The line between the political and the nonpolitical within a democracy is never clear. Alexis de Tocqueville noticed how politics became a common part of life for the average person. Civic engagement shifts from the activities of an organization into the demands of the community without any interruption. Robert Putnam follows a long tradition of political scientists who recognize the role of the nonpolitical on political governance. But Putnam did not simply touch on these ideas. They are the focus of his work.
The publication of Bowling Alone introduced the ideas of Robert Putnam to a wide American audience. It was a best-seller and was read in book clubs across the nation. This is a book that has had an impact beyond the academic community. Yet it does not make compromises with intellectual rigor. It has become a classic of political science. I cannot offer any excuse for graduate level political science students who have not added this book to a required reading list. Moreover, it is easily accessible. It is available at nearly every public library and as an audiobook on Audible.
The data in Bowling Alone is nearly twenty years old but its conclusions are relevant today. Civic engagement in the United States has not recovered from the passing of the Greatest Generation. Americans remain less engaged in their communities. The digital age is likely to exacerbate the problem as people become connected to others online rather than directly in their community. Of course, social networks have begun to help people connect. But it also allows the population to segment into their own personal interests or identities.
The great irony of the current era is it is more diverse than it has ever been, yet people are sheltered within social networks where they feel comfortable. The civic engagement of the past forced people to know their neighbors. Differences were reconciled because there were no other options. Because communities were less diverse those differences were never great or extreme. Racism and economic policies also worked to keep communities homogenous. Nonetheless, differences of opinion did exist. And people learned to reconcile those differences within social organizations. Today it is too easy to walk away from a disagreement. Civic organizations have contributed to increasing polarization as they have begun to reflect distinct value systems.
Putnam wrote this classic before the proliferation of the smart phone. And Millennials had not entered the work force. The Baby Boomers were middle aged. And Generation X had recently entered the workforce. He saw a critical change in how communities interacted within the United States. There was no single cause that has led toward this sociological change. Indeed, he largely finds it is a generational change. Despite the great interest in political change among the Baby Boomers in their early years, they became largely disengaged.
The central insight of this work, of course, is that civic engagement is tied to political engagement. Putnam shows how the decline in civic engagement mirrors the decline in voter participation and other forms of political participation. He analyses multiple forms of political participation to show they have declined across the board. But Putnam seems to imply there is an even closer link between civic engagement and political activism. Indeed, the type of civic engagement determines the way people participate in politics.
This book was written at the end of the Twentieth Century.

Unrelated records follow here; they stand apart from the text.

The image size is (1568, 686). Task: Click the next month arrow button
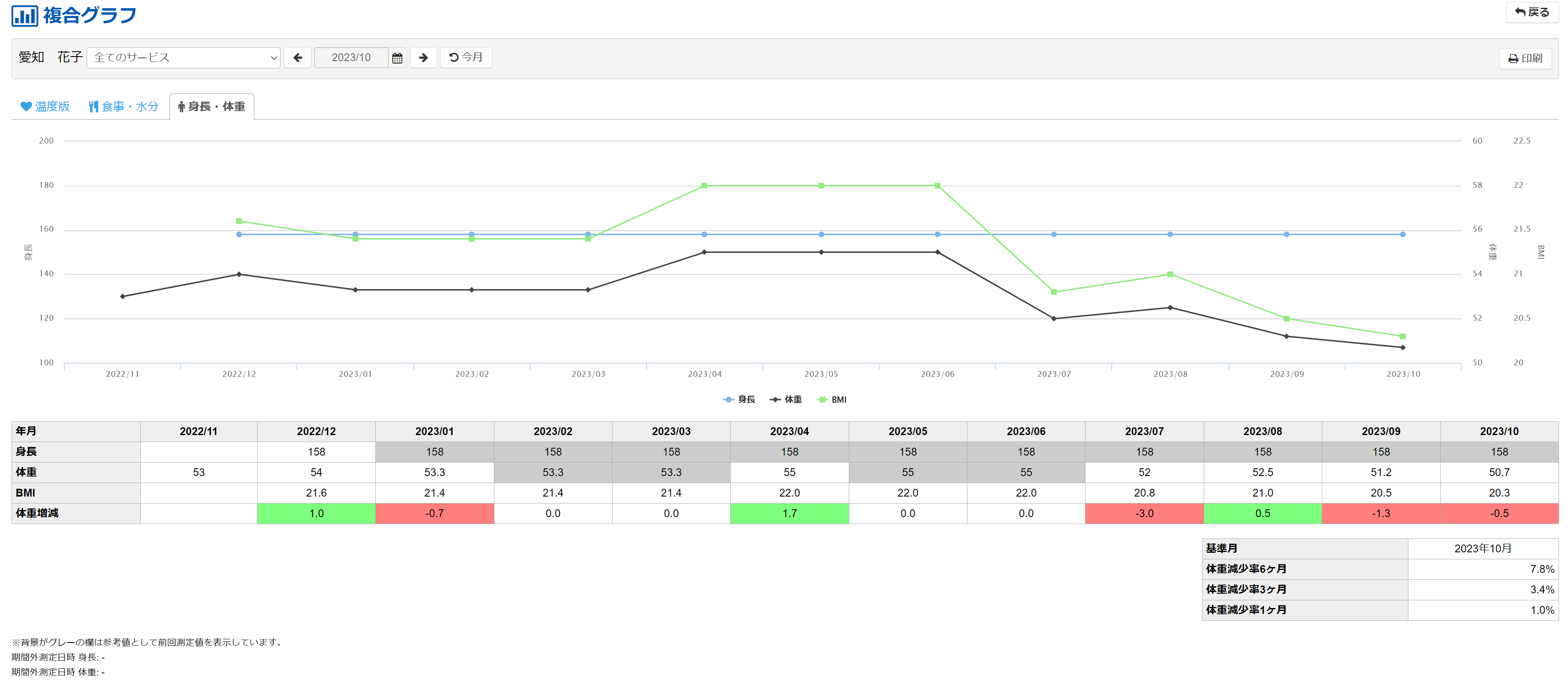coord(423,58)
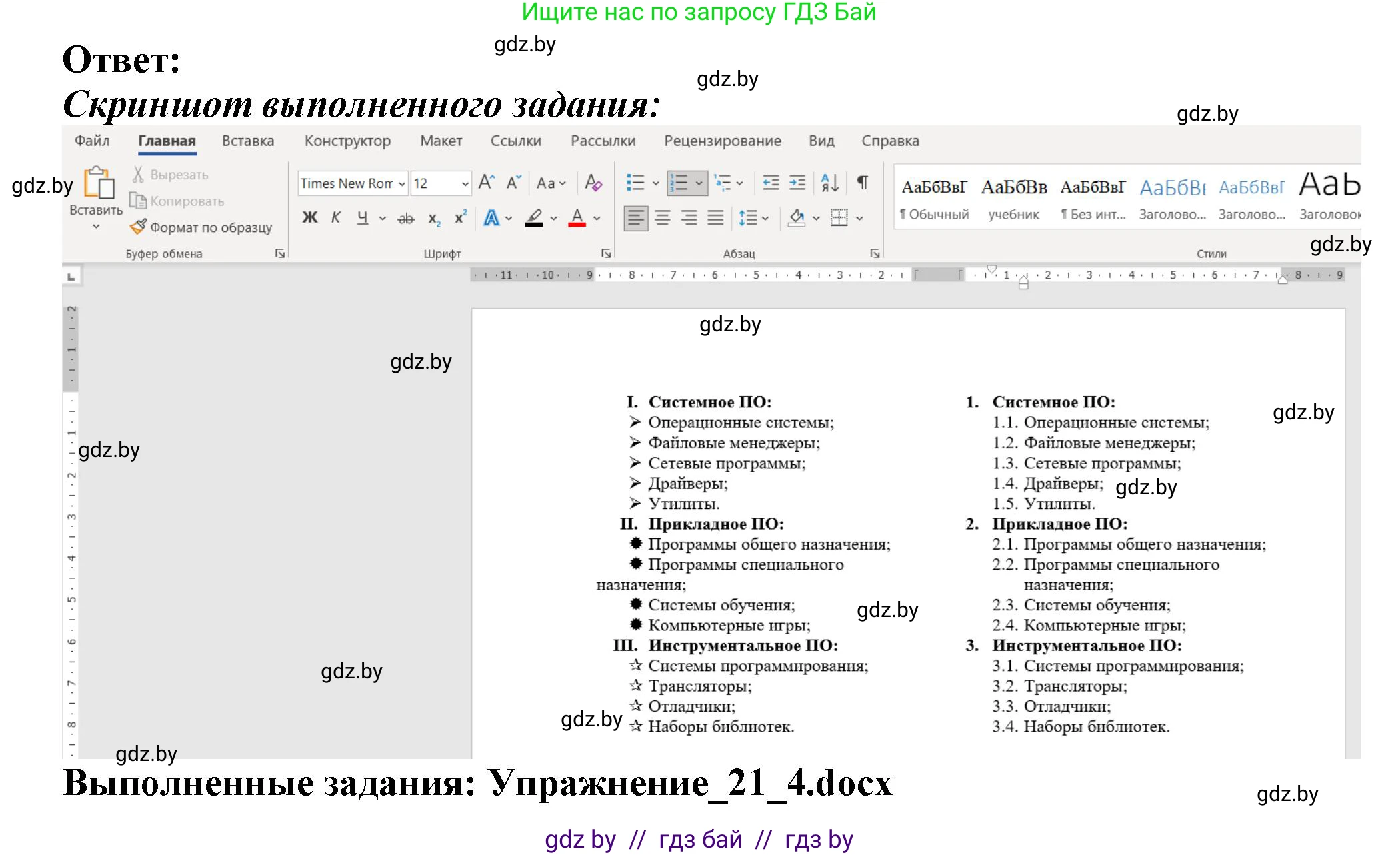Switch to the Вставка ribbon tab
1400x855 pixels.
tap(247, 141)
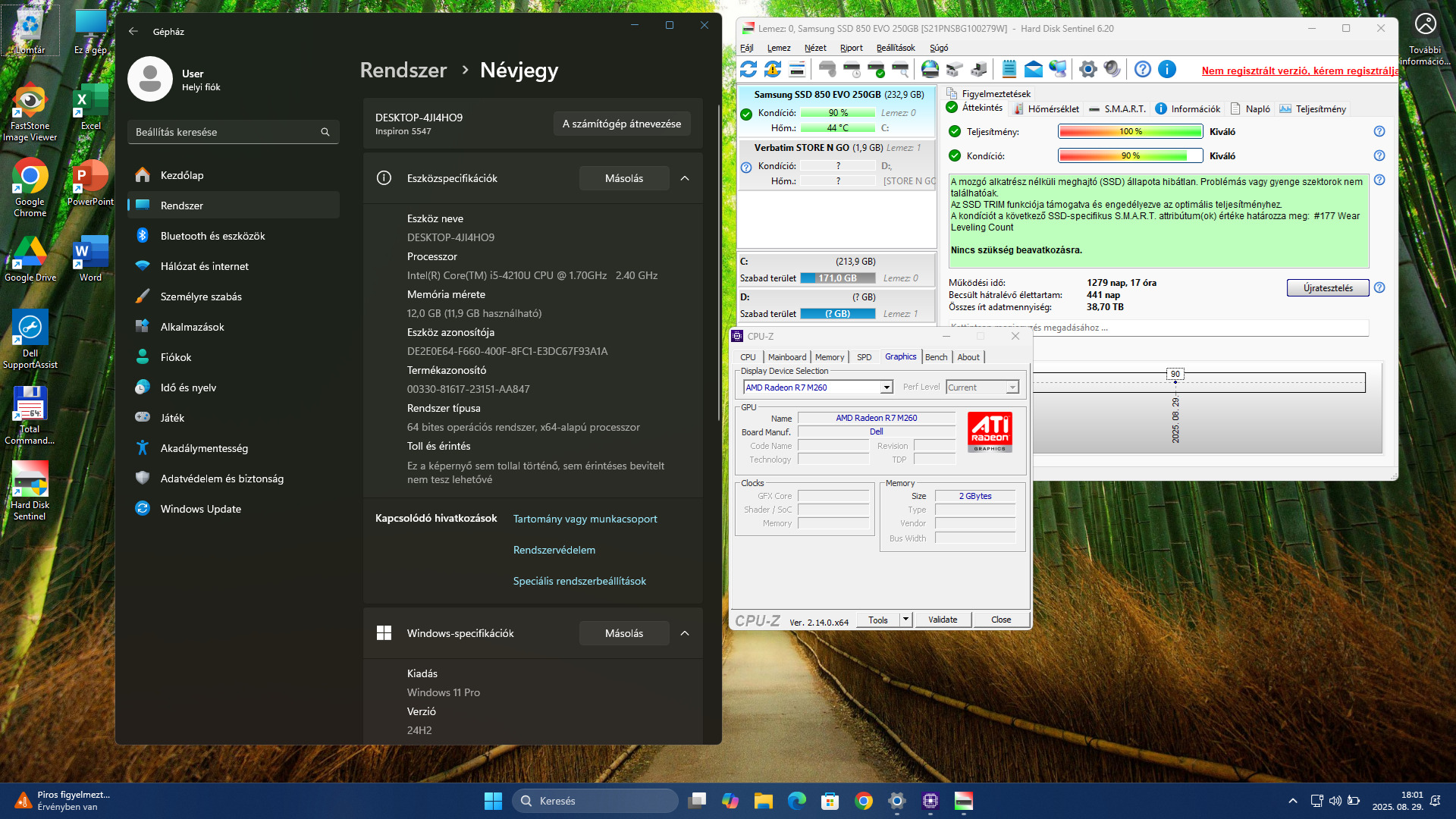Click the Beállítás keresése search field
This screenshot has height=819, width=1456.
pos(228,132)
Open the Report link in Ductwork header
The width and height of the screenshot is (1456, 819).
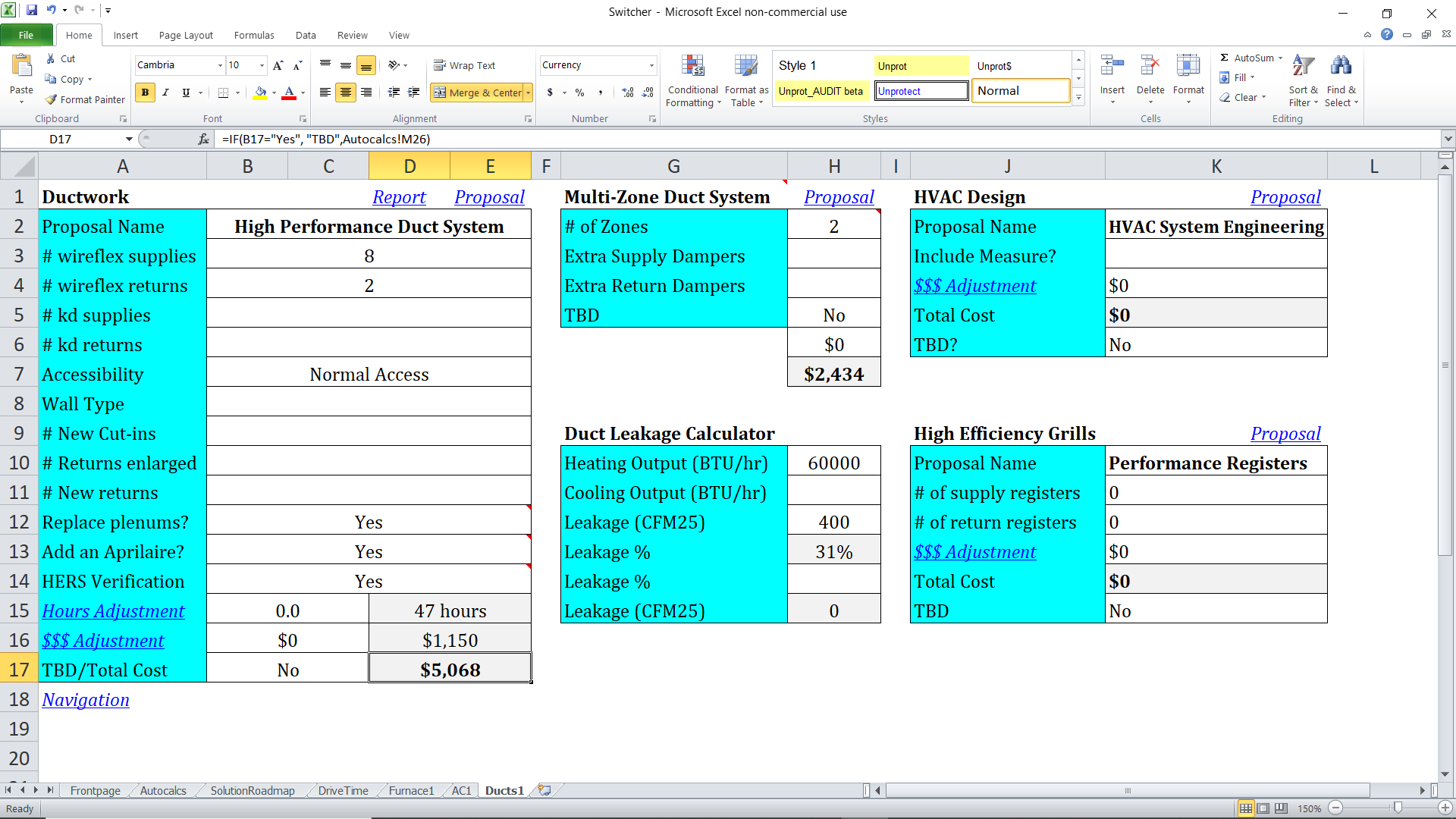[x=399, y=197]
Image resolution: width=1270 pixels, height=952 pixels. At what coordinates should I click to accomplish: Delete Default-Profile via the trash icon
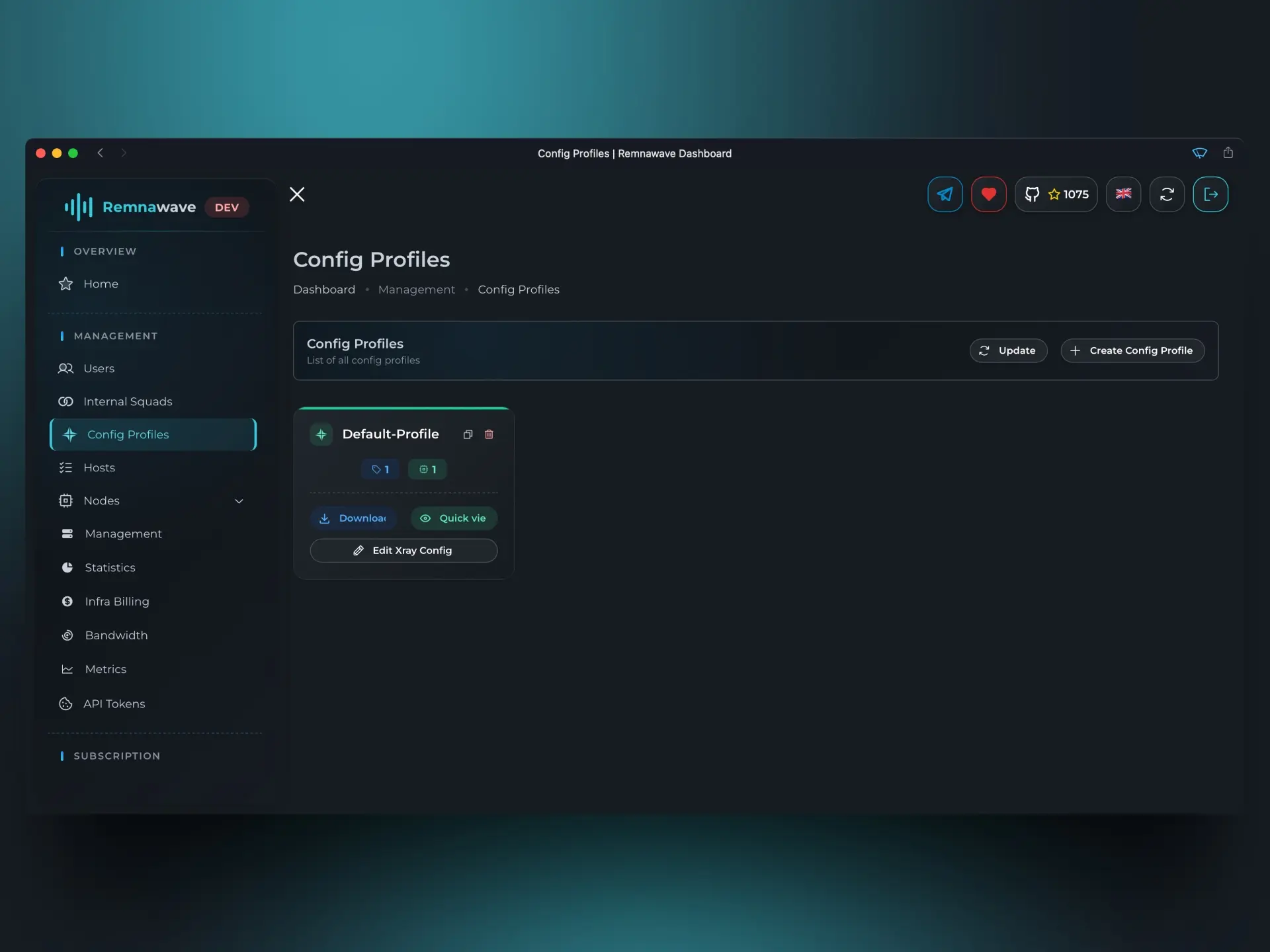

The Republicans had just begun their Conservative Revolution. But politics lacked the polarization of today. Bill Clinton campaigned as a New Democrat who balanced the budget and reformed welfare while George W. Bush called himself a Compassionate Conservative. Both political parties worked to erase large differences as they campaigned to the middle of the political spectrum. Putnam does not discuss polarization, but he seems to expect consequences from the lack of civic engagement. Perhaps civic engagement has begun to rebound yet there is a distinct difference in the type of engagement. And Putnam helps us understand this phenomenon. Its relevance is perhaps more important today for the study of politics that when it was originally written.